Depuis que les crypto-monnaies ont explosé en popularité, leur croissance a été freinée par les régulateurs dans plusieurs pays du monde. Cependant, nul n’a été plus sévère que les institutions de régulation américaines.
Aux États-Unis, les régulateurs sont presque en guerre totale contre tout ce qui touche de près ou de loin aux cryptos. Leur objectif étant de rendre la vie infernale avec des règles de plus en plus strictes. Face à ces difficultés qui ne s’amenuisent pas, une nouvelle astuce se profile : le géorepérage (ou geofencing en anglais).
Il s’agit d’un filtre numérique qui bloque l’accès à certaines plateformes en fonction de la localisation des utilisateurs.
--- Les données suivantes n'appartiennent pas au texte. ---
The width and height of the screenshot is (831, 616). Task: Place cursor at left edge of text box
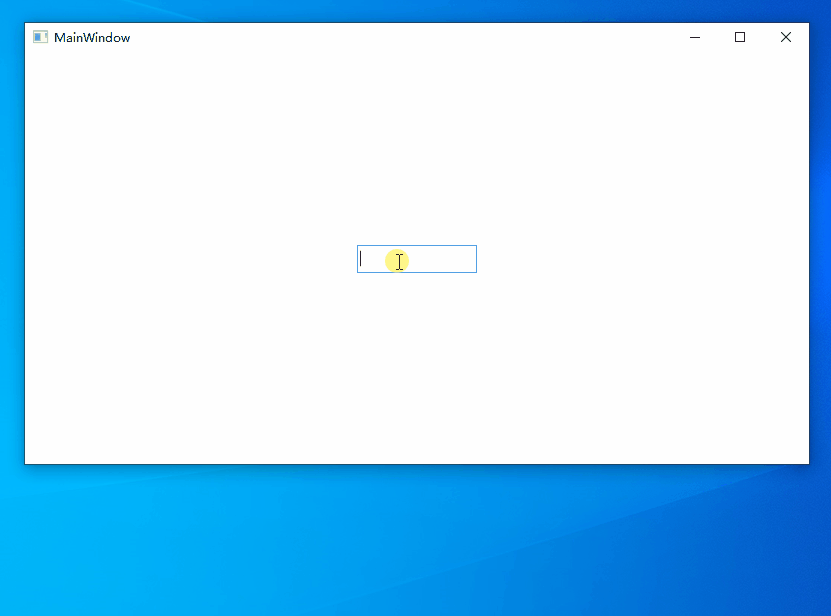(362, 259)
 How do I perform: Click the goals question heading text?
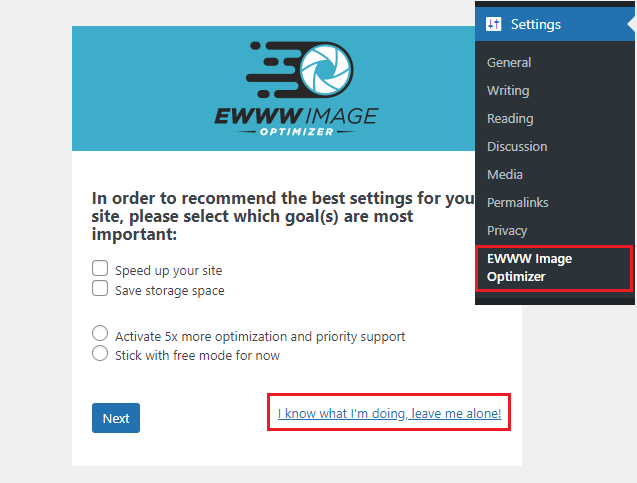click(x=282, y=215)
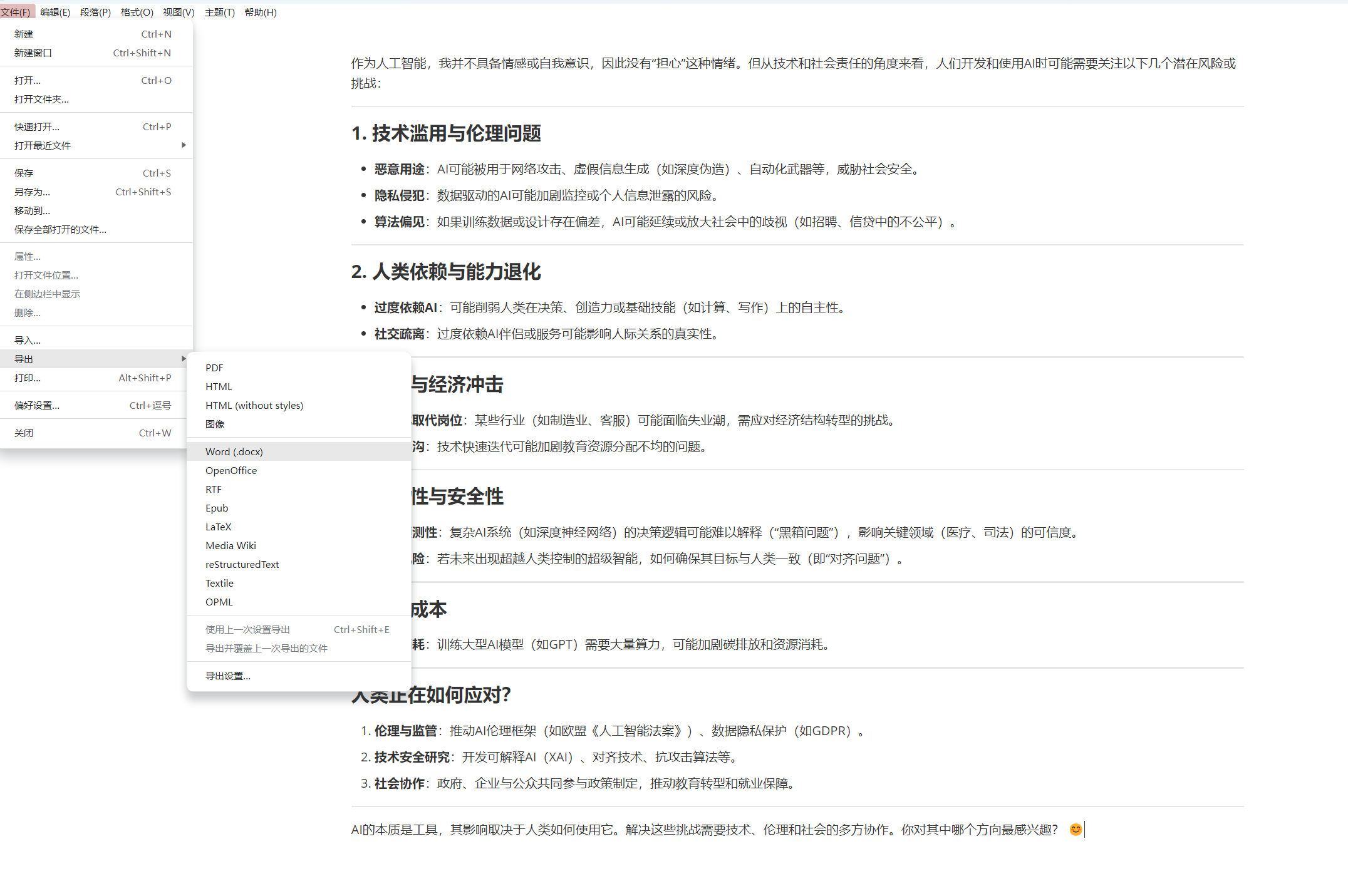Open the 主题(T) menu
This screenshot has width=1348, height=896.
[x=219, y=13]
Pour les entreprises de cryptos, c’est devenu le bouclier anti-régulations américaines, une sorte de joker pour échapper aux ennuis juridiques.
La grande muraille digitale des entreprises crypto
Les acteurs de la crypto se retrouvent de plus en plus dos au mur face aux régulations américaines. Plutôt que de se laisser submerger par des amendes astronomiques ou de longs procès, elles commencent à considérer sérieusement le déploiement du géorepérage.
1/ As U.S. regulators continue their war on crypto, many founders are thinking about geofencing as a compliance strategy.
It can work, but only if it's done right.
That’s why @dbarabander and I wrote this Practical Guide to Geofencing:https://t.co/utoNy8fRDU
— Jake Chervinsky (@jchervinsky) September 30, 2024
Des entreprises comme Binance et Maker ont déjà adopté cette tactique, construisant des barrières invisibles autour de leurs plateformes pour bloquer les utilisateurs provenant de certaines régions, en particulier des États-Unis.
Le but est de fermer l’accès aux Américains afin d’éviter les tracas légaux, tout en continuant à opérer sur d’autres marchés sans craindre d’être dans le collimateur des régulateurs US.
Les failles techniques du géorepérage : une barrière pas si infranchissable
D’un point de vue technique, le géorepérage est loin d’être infaillible. Les entreprises utilisent principalement les adresses IP pour déterminer la localisation des utilisateurs. Néanmoins, ces données sont trompeuses : elles peuvent facilement se masquer ou se falsifier grâce à des VPN ou des proxys, rendant les barrières digitales inefficaces.
En outre, les adresses IP mobiles sont encore moins fiables, indiquant souvent l’emplacement du fournisseur de services plutôt que celui de l’utilisateur réel. On se retrouve ainsi avec du geofencing percé de failles qui laiss passer des utilisateurs indésirables tout en bloquant parfois ceux qui devraient avoir accès.
Ce dilemme technique expose les entreprises à de nouveaux risques. En se fiant uniquement à des données aussi volatiles, elles se placent en position de vulnérabilité face aux régulateurs, tout en frustrant leurs clients légitimes.
Il ne suffit donc pas de tracer des lignes numériques sur une carte virtuelle ; encore faut-il que ces lignes soient fiables et précises. Les entreprises doivent désormais investir dans des technologies plus avancées pour vérifier la véritable position des utilisateurs, utilisant des données GPS, Wi-Fi, ou des techniques de triangulation mobile.
Une entreprise qui néglige ces améliorations se retrouve à jongler avec des balles enflammées, dans un équilibre précaire entre conformité et accessibilité.
Le prix à payer pour l’emploi du géorepérage
Si le géorepérage offre une forme de protection contre les régulateurs américains, il vient avec un prix élevé, tant financier qu’opérationnel. La mise en place de systèmes sophistiqués de géorepérage demande des ressources considérables : infrastructure technique, serveurs hors des États-Unis, personnel expatrié.
En plus de cela, le géorepérage peut aliéner une grande partie du public cible, notamment les utilisateurs américains, qui représentent une portion importante du marché crypto. Certes, cela les protège des sanctions, mais ça peut aussi entraîner une fragmentation du marché, laissant certaines personnes sans accès aux services qu’elles souhaitent, à cause de ces murs numériques.
En fin de compte, ce qui est vraiment en jeu ici, c’est l’avenir des cryptos. En érigeant des murs numériques, les entreprises crypto s’éloignent de l’idéal fondamental d’un écosystème décentralisé et ouvert à tous.
Elles se dirigent vers un modèle plus segmenté, où les marchés sont déterminés par les régulations locales plutôt que par les besoins des utilisateurs. Cela pourrait marquer le début d’une nouvelle ère de fragmentation numérique, où la promesse d’une monnaie universelle, échappant aux frontières, est sacrifiée sur l’autel des régulations.
Un futur où la liberté que représentait la crypto se retrouve enfermée derrière des barrières de geofencing.